Diversifying beyond a single target
The second theme running through this year’s AAIC is mechanistic. Several sponsors used Monday’s sessions to present data on approaches that target neuroinflammation and glial cell activation rather than amyloid plaques or tau tangles directly, building on a growing body of research showing that reactive astrocytes, the brain’s most abundant support cells, become abnormally activated early in the disease process and appear to drive much of the downstream synaptic loss and cognitive decline associated with it.
That shift reflects a broader pattern across neurology and neuropsychiatric drug development more generally, where the single-target hypotheses that dominated the field for two decades have increasingly given way to a wider set of mechanistic bets, including neuroinflammatory pathways, glial biology and, in adjacent indications such as epilepsy, restoration of GABA-mediated inhibitory signaling. Investors who spent the 2010s watching one amyloid-clearing antibody after another fail to move the needle on cognition have grown noticeably more receptive to that diversification, even as they remain cautious about how quickly any of it translates into an approved therapy.

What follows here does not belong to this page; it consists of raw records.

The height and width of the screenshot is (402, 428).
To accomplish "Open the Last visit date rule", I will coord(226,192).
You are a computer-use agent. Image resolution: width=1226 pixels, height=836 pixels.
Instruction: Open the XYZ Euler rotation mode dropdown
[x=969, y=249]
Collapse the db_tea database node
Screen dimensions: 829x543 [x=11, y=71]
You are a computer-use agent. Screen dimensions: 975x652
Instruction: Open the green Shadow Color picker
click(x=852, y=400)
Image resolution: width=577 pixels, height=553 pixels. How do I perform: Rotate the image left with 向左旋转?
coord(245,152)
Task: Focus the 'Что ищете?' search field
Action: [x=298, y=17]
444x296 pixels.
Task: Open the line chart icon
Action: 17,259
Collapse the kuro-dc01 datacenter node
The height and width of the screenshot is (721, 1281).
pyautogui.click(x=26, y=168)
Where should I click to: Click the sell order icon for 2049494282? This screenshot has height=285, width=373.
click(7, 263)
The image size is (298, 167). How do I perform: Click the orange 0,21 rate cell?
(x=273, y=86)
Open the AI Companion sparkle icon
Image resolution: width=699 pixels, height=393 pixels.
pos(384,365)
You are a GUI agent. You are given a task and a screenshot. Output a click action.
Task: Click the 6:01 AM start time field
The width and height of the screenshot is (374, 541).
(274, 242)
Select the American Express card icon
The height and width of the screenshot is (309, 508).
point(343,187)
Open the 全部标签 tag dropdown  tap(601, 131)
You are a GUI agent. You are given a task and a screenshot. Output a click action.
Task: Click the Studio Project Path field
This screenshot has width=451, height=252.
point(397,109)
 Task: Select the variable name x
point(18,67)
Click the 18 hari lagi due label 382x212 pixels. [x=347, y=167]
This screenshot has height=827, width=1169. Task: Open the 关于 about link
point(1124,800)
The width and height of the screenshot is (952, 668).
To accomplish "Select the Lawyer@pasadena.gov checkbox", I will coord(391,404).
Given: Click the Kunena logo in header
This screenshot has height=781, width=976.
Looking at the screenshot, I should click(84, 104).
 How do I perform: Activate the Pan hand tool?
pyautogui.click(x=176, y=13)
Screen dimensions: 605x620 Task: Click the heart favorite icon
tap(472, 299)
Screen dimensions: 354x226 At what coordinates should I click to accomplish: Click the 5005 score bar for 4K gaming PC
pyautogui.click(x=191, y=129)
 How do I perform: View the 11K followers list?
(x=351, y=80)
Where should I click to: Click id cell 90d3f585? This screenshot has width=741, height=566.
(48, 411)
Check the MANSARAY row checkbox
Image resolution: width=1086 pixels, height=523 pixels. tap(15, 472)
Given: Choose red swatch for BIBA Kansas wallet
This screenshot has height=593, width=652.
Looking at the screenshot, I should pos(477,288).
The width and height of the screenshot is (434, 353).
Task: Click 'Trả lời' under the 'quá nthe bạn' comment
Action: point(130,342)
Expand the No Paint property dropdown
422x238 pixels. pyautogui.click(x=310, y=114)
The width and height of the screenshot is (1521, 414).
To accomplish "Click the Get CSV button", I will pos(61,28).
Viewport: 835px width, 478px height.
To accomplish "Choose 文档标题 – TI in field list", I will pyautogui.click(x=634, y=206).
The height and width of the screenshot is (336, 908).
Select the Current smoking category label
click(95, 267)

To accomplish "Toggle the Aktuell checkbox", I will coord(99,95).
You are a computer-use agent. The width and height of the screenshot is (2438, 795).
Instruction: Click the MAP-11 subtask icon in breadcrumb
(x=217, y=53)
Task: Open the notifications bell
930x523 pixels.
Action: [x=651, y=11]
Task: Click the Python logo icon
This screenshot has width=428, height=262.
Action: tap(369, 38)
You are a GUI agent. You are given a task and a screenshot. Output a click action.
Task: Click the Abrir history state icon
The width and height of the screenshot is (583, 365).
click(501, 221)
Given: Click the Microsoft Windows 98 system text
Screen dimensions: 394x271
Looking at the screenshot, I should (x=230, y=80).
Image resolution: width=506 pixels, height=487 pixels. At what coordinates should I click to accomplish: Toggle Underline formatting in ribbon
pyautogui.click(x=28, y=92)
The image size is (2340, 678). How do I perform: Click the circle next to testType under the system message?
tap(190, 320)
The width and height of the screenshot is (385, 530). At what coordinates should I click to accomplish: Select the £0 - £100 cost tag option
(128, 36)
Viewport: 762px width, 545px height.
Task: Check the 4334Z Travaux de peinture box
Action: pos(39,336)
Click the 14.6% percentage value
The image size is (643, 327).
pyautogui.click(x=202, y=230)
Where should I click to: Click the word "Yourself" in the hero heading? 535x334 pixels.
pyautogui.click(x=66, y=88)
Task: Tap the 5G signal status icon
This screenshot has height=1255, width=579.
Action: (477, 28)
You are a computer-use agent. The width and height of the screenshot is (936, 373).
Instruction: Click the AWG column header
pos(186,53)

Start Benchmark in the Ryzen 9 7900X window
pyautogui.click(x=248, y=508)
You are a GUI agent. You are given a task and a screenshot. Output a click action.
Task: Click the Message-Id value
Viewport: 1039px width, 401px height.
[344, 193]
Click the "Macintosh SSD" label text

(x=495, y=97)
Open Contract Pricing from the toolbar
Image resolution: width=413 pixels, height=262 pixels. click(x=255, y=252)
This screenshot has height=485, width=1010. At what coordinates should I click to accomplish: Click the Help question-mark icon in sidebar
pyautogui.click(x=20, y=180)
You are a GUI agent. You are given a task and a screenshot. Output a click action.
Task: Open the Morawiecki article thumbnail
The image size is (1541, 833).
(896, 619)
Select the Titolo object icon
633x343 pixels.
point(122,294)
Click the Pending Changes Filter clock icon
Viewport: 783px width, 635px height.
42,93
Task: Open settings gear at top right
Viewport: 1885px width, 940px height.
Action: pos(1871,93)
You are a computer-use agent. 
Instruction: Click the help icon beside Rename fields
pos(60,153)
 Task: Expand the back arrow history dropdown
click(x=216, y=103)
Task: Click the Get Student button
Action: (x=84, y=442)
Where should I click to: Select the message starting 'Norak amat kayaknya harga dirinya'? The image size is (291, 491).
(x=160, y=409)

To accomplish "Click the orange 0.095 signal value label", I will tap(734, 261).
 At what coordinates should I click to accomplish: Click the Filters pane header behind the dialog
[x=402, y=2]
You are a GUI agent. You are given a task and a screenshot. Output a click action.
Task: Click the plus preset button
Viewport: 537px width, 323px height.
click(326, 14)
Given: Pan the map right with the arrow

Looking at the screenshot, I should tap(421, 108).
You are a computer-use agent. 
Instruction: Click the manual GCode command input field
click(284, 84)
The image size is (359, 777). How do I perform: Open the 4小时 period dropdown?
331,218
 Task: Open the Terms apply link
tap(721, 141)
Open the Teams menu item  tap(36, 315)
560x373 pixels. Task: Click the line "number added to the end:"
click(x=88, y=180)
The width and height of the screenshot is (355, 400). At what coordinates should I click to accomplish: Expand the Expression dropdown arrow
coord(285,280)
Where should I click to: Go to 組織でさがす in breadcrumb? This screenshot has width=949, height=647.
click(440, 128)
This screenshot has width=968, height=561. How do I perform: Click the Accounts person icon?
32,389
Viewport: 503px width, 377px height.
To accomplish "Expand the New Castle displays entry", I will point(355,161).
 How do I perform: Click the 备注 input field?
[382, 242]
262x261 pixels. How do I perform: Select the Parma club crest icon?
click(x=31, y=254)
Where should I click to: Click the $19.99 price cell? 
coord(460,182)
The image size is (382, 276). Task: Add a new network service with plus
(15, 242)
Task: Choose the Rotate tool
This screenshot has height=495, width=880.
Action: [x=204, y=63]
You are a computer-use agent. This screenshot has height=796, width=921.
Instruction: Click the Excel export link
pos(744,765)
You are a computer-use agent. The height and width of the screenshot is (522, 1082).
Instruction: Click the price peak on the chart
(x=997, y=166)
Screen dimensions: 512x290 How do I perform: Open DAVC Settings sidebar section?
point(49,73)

What it means for developers and trial sites
The practical consequence of a more mechanistically varied, more diagnostically accessible pipeline is a scramble for trial capacity. More biologically confirmed, blood-screened patients moving into more concurrently running studies means more competition for enrollment, site staff and specialized dementia research infrastructure that was never built to support this volume of concurrent Phase 2 and Phase 3 activity. That dynamic has already pushed a number of CNS-focused sponsors to look beyond the traditional US and Western European site base toward jurisdictions that can activate studies quickly, including Australia, where the Clinical Trial Notification pathway allows many early and mid-phase studies to begin within weeks rather than months, an increasingly relevant advantage as the Alzheimer’s and broader neurology pipeline continues to expand.
The road ahead
None of this week’s data resolves the central uncertainty that has defined Alzheimer’s drug development since the amyloid hypothesis first took hold: whether any of these newer mechanisms, neuroinflammatory or otherwise, will show the kind of durable cognitive benefit that has eluded the field for so long. But the diagnostic infrastructure and the mechanistic diversity on display in London this week give the next wave of trials a materially better foundation to test that question than the field has had in years. For an indication used to bad news, that alone is worth noting.